Lattice Oxygen Mechanism (LOM) in Oxygen Evolution Reaction (OER) on Perovskite Oxides

In 2016, Mefford et al. discovered a correlation between the concentration of oxygen vacancies and oxygen diffusion coefficient in La1-xSrxCoO3-δ and the corresponding catalytic activity, supporting their hypothesis on the role of lattice oxygen in LaNiO3. The study found that an increase in oxygen vacancy or oxygen diffusion coefficient led to a linear increase in OER activity. Through DFT calculations, they identified a key intermediate with adsorbed –OO and lattice O vacancy that determines the LOM over AEM by its relative stability to conventional adsorbed –O intermediate. They also linked the stability of the catalyst to the reaction mechanism, suggesting that catalysts with low stability tend to follow the LOM reaction mechanism. Binninger et al. speculated that the ABO3 perovskite oxide would dissolve A and B cations into the electrolyte under OER via LOM in which B cation would redeposit with OH- forming a hydrous amorphous layer.
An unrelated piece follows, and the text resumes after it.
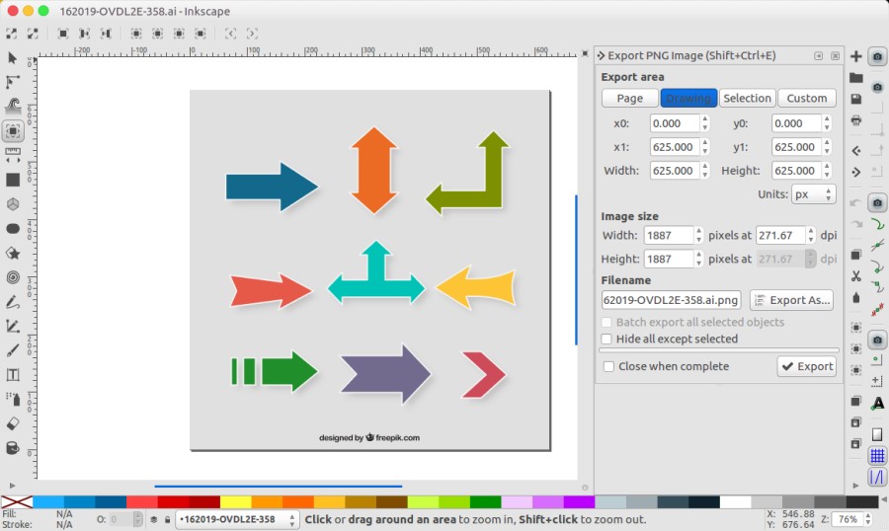
Task: Click the Print document icon
Action: (x=856, y=120)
Kolpak et al. found that for strongly bound lanthanide perovskite oxides, the OER process following the LOM mechanism is thermodynamically limited by OH* → VO + OO*, whereas for moderately bound perovskite oxides, limited by VO + OO* → VO + O2(g) + OH*, while for weakly bound perovskite oxides, limited by HO-site* + OH* → OH*. The theoretical minimum overpotential is estimated to be 0.17−0.41 eV for LOM. Shao Horn and Koper's research group confirmed that the O2 generated on some perovskite contains lattice oxygen from oxides by isotope labeling and in-situ mass spectrometry. The study proposed that lattice oxygen reacts with absorbed oxygen to form an Oads-Olatt bond which acts as an active site, and then dioxygen is released through non-concerted proton-electron transfer as evidenced from the pH-dependent OER activity on the RHE scale.